Krossfjorden (English: Cross Fjord) is a 30 km long fjord on the west coast of Spitsbergen, which is the largest and only permanently populated island of the Svalbard archipelago in Norway. To the north, the fjord branches into Lilliehöökfjorden, Möllerfjorden and Kollerfjorden. To the south it is separated from Kongsfjorden by a line from Collinsodden on Mitrahalvøya east to Kapp Guissez.

==History==
The English explorer (and later whaler) Jonas Poole entered Krossfjorden in 1610, naming it Close Cove. The Englishman John Daniel labeled the fjord Closse Sound on a map of 1612. A small bay in the southwestern entrance of Krossfjorden, named Cross Road by Poole (1610) and now known as Ebeltofthamna, was the location of the first whaling station in Spitsbergen in 1611. The remains of a later, semi-permanent station have been found there as well on a long, low arm of the beach between the fjord and a lagoon.

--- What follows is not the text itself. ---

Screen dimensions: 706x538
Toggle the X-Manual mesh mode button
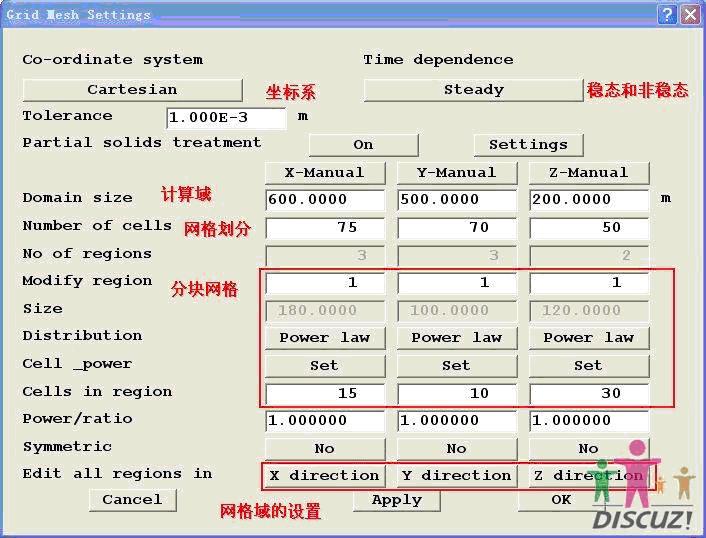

On the other side of the lagoon's mouth exists a graveyard from this period. The name of this small harbor soon referred to the fjord as a whole, resulting in the modern name of Krossfjorden.

The name originates from the placing of a cross by Poole in 1610 on the side of a hill a mile west of Ebeltofthamna, on which he wrote the day and year of his arrival, as well as who sent him.